I think most people can agree that a thirty-year repayment plan is too long, since this is the time it typically takes to pay off a mortgage (although student loan debt is often as massive as a mortgage!). Twenty years also seems like a long time to be paying off student loans. In my opinion, student debt borrowers should strive to pay off their loans over a fifteen year time period or less if they are capable of doing so.

There are a few reasons why picking a repayment plan with this consideration in mind is useful. For one, if you begin paying off your student loans after graduating from college or graduate school in your early 20s, you will still be in your 30s when you pay off student loans if you pay off your debt no later than fifteen years after you started. In addition, paying off student loans over this period will still enable you to prioritize retirement savings and buying a home during the time in your life when this should be your priority (assuming again you start paying off your debt in your early twenties). Moreover, fifteen years is a short enough time horizon so that people can see their progress and know that they will be debt free while they are still relatively young and are able to pivot to other financial goals.

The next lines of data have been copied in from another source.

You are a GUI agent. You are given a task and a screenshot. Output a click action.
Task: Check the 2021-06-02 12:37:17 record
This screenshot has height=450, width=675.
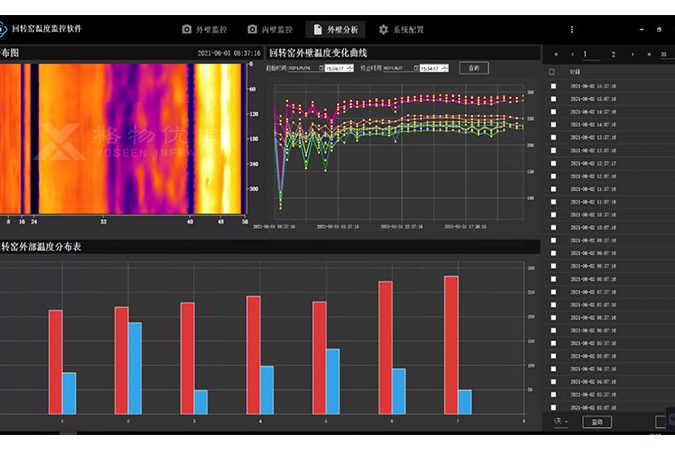click(552, 163)
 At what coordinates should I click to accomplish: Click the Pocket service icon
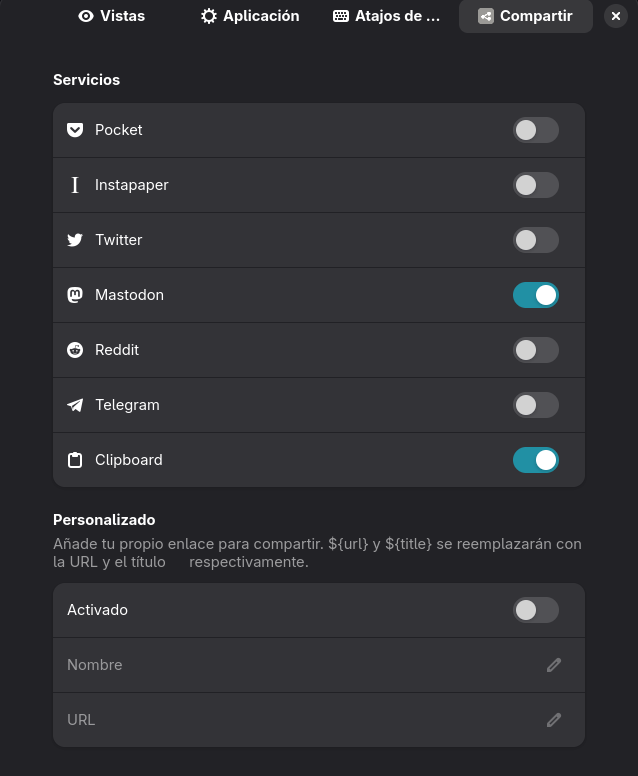pyautogui.click(x=75, y=130)
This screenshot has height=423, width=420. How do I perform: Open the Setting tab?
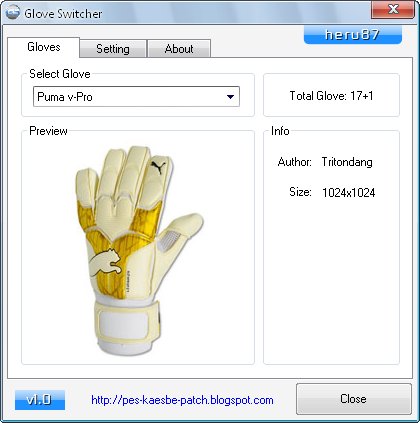pyautogui.click(x=113, y=49)

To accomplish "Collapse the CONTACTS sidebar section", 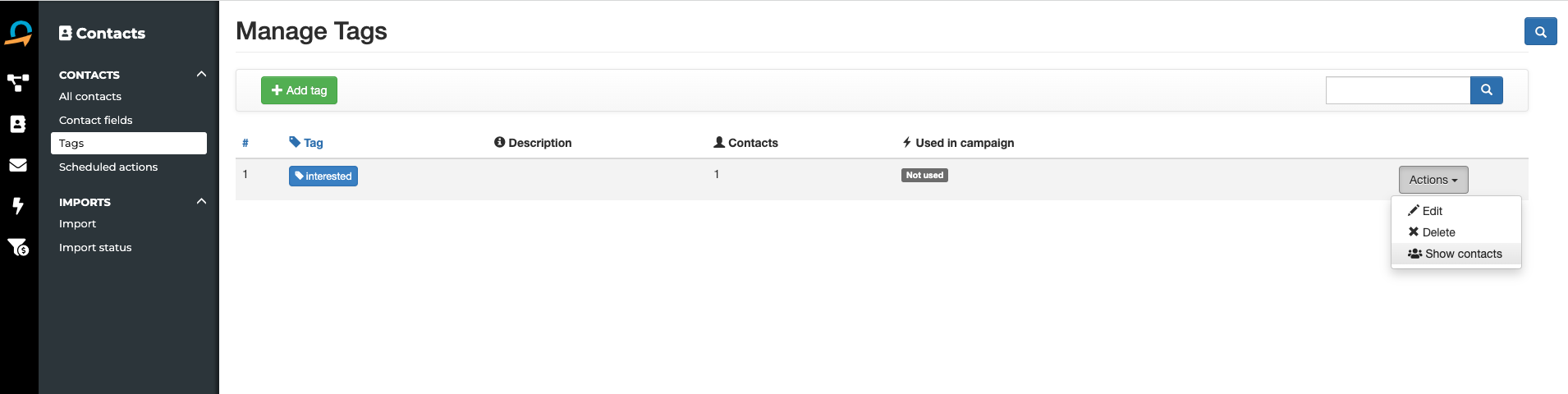I will tap(201, 74).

If there is no way that you can reasonably pay off your student loans on a fifteen-year repayment plan, picking a repayment plan is a little more complicated. As discussed on this website in several prior articles, income-driven repayment plans allow borrowers to pay off their student loans according to how much they earn rather than a predetermined amount of money. With income-driven repayment plans, borrowers typically need to devote ten to fifteen percent of their discretionary income to their debt for around twenty to twenty-five years (unless they work in a public-interest field, then the time that payments need to be made is shorter).

Most people have a difficult time stomaching the reality that they may be paying off their student loans for multiple decades, and indeed, the thought that I might be saddled with student loans for one decade was unpleasant. The good news for borrowers on income-driven repayment plans is that if borrowers make appropriate payments for the set time period, the amount left over at the end of the repayment period will be forgiven. As already discussed, public servants are entitled to debt forgiveness on a shortened time frame, normally ten years, so if you are in a public interest field it definitely makes sense to pick an income-driven repayment plan.




The main consideration with income-driven repayment plans is that they should ideally be chosen early in one’s career. This is because it takes a while for debt forgiveness to occur, and if you repay student loans on another repayment plan for a time, you may “waste” time that could be counted toward income-driven repayment. As a result, all graduating students should carefully evaluate picking a repayment plan, and consider whether an income-driven repayment plan makes sense for them. If income-driven repayment is the right way to go, borrowers need to ensure that they do not miss payments so that they are on track to obtain debt forgiveness once the time period involved in the income-driven repayment plan has been fulfilled.

In the end, picking a repayment plan can be an easy decision if borrowers keep a few things in mind. Most people should try to stick to a shorter repayment plan to challenge themselves, especially if they can reasonably repay their debt in under fifteen years. If not, income-driven repayment plans may be a better option.